Vent’anni fa.
Volati via, un soffio. È vero che tutto passa, tutto deve passare, ma tutto resta, in qualche modo e in altro modo, nelle cellule, nella speranza, nei risvegli. Una canzone, un’esperienza, un sapore, un desiderio, uno sguardo, il pulsare di una mano nella mano, il dirigersi spedito di un passo accanto all’altro. Un alito. E vorresti che restasse, come My Sweet Lord che quando finisce speri che non finisca mai.
Probabilmente George lo aveva capito, addentrandosi nelle verità della impermanenza sin dai tempi d’oro di quel bailamme diventato nevrosi, e via dai palchi, e le Apple Scruffs, e Magic Alex, e Paul ducetto, e poi Get Back che tutti sanno perché tutti hanno visto. Dalla Beatlemania all’India misterica. A Ringo non piaceva molto, le acque del Gange lo sanno bene, miscuglio presocratico che accoglie e scioglie nella Grande Acqua.
Nel 2019 ho avuto la fortuna di potergli dedicare un libro.

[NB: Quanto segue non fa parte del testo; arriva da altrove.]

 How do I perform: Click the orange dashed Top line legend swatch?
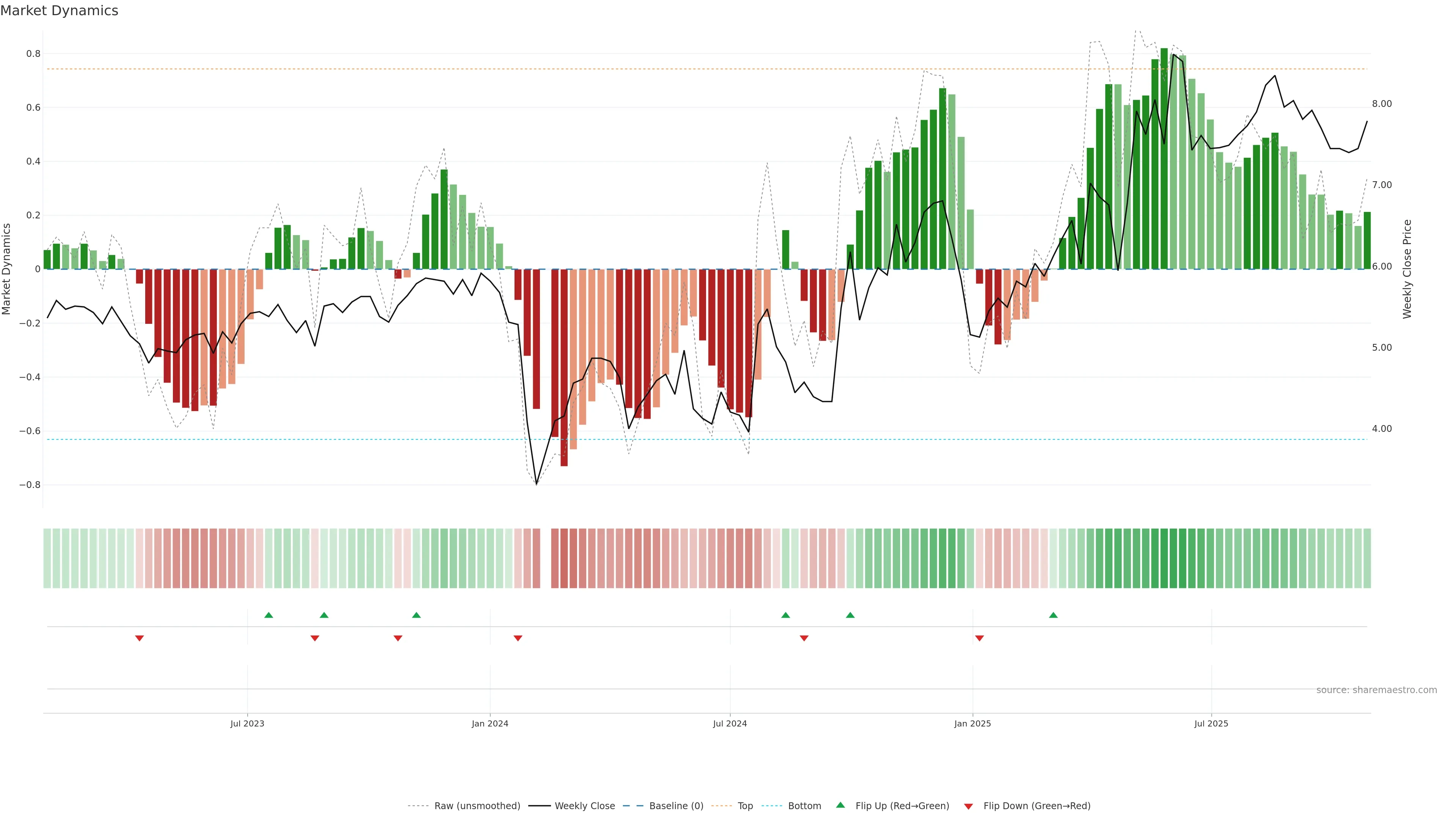point(721,806)
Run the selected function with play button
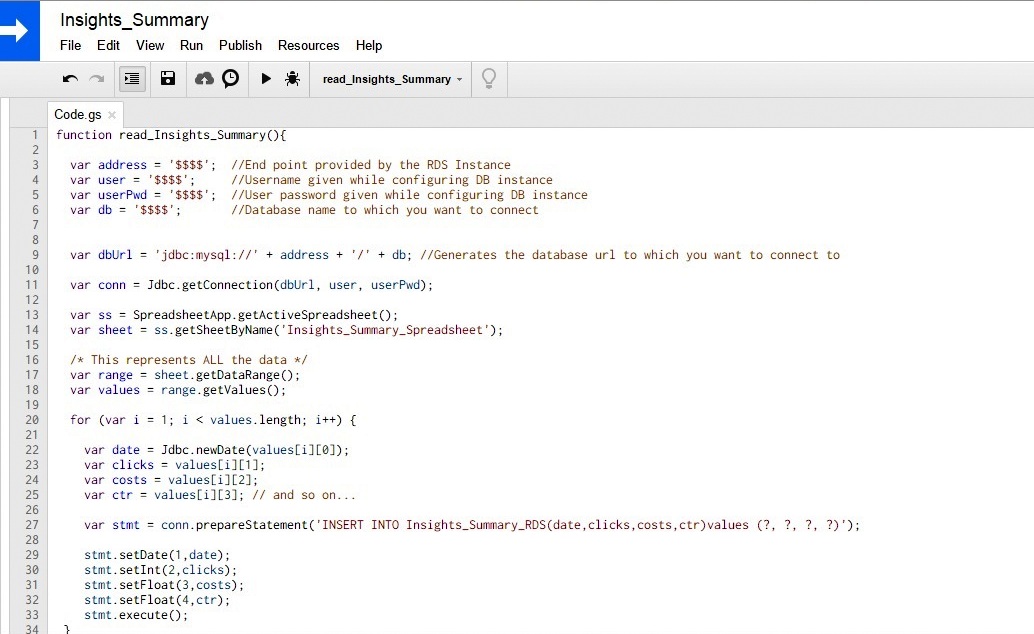Viewport: 1034px width, 634px height. [x=266, y=79]
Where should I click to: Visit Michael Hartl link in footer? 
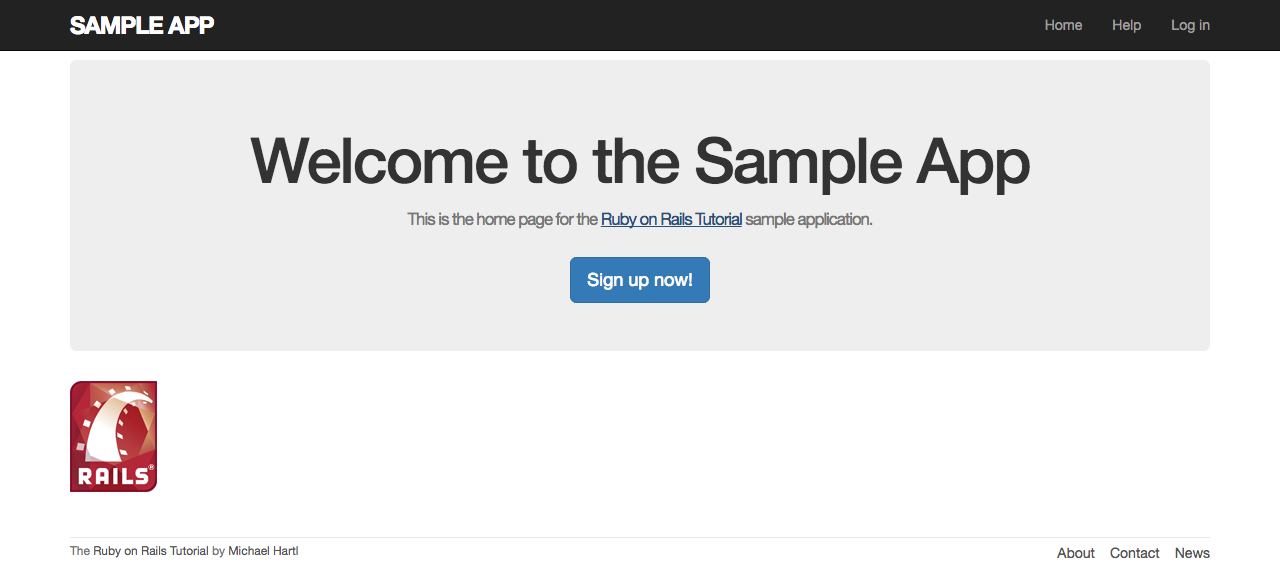(263, 551)
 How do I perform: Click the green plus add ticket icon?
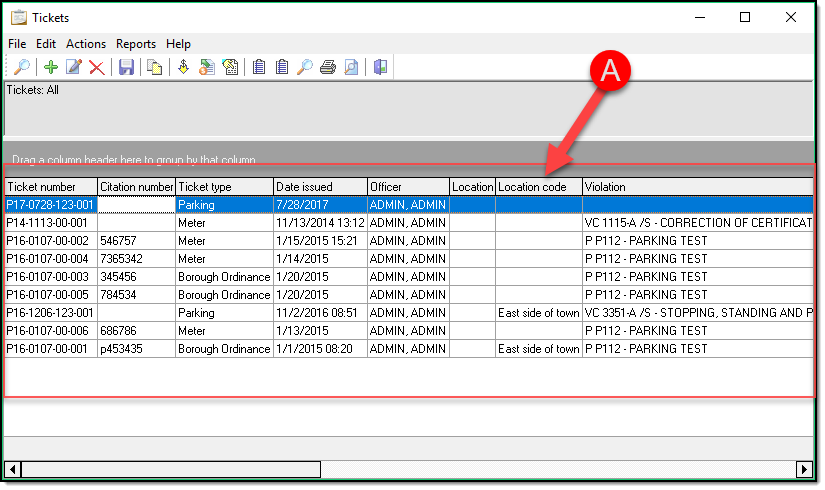coord(51,68)
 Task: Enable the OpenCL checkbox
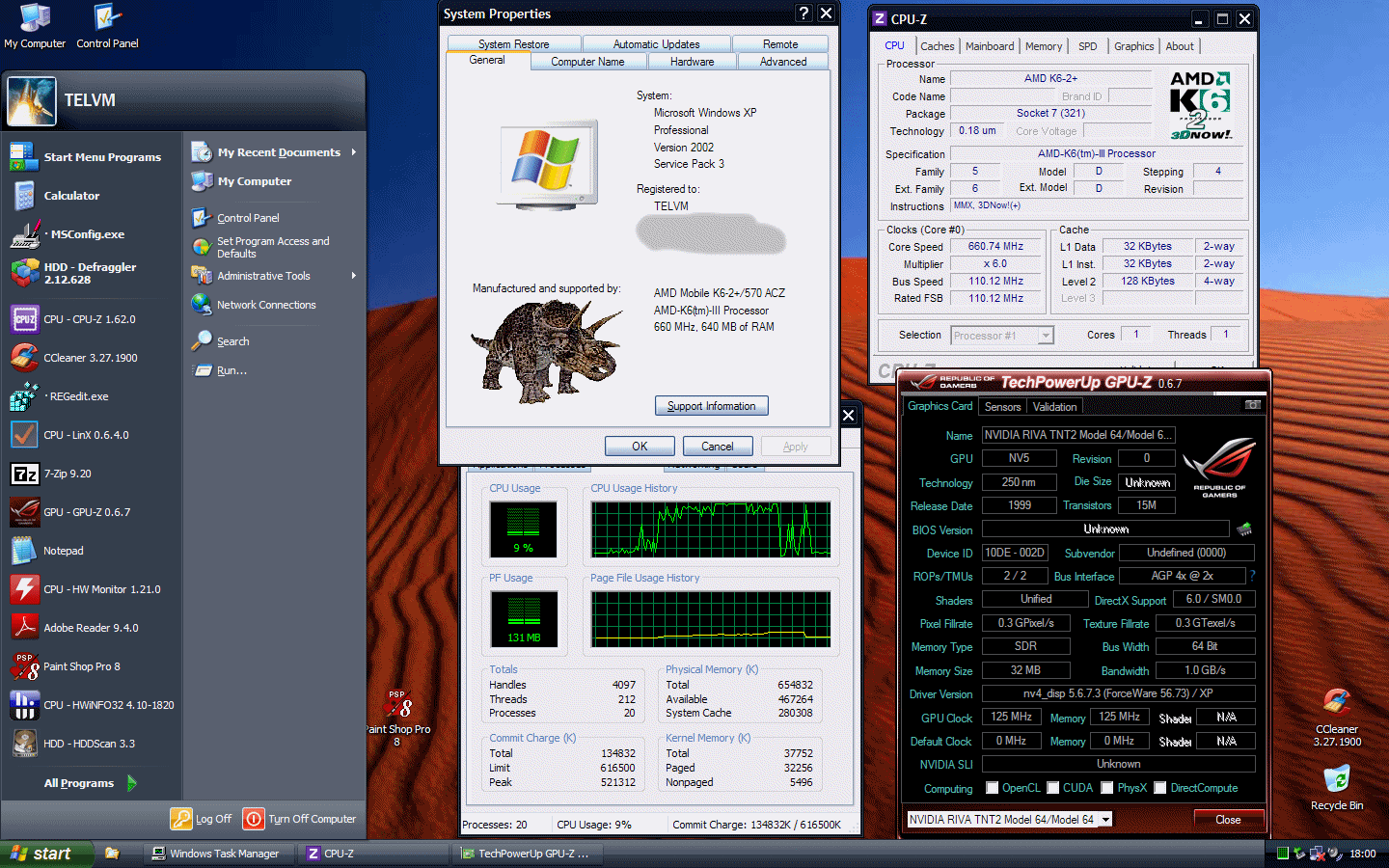click(992, 788)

Roba piccola, un tascabile che peraltro non c’è più, questioni editoriali tristi – più pertinente il desueto termine tristanzuole.
All Things Must Pass, titolo-motto malleabile, dogma non dogmatico che vale anche per righe appassionate. Ma tutto si trasforma, le Harrisongs col loro volto imbronciato e il loro passo mestamente solenne si impastano di lacrime e sorrisi, le pagine mutano in altre.
Sto lavorando a una riedizione del volumetto dedicato alla canzone più celebre di George Harrison, non-dedicata a Pattie ma la potenza del video tutto sguardi amorosi e fossette ha decretato un’altra storia. Nella versione riveduta, corretta, integrata e piena di desiderio che le cose vadano come devono andare ma vadano soprattutto bene, con amore, c’è anche dell’altro. Un altro musicante solitario sul quale ho scritto tanto, dissolto in altri abbracci.
Il 29 dicembre con la Big Band dell’associazione omaggeremo George Harrison alle Officine Cantelmo, a Lecce. Un concerto speciale con tutto il magnifico album del 1970.
Ognuno ha il suo motivo per rivolgere un pensiero amorevole a George. Il mio? Beware of Darkness.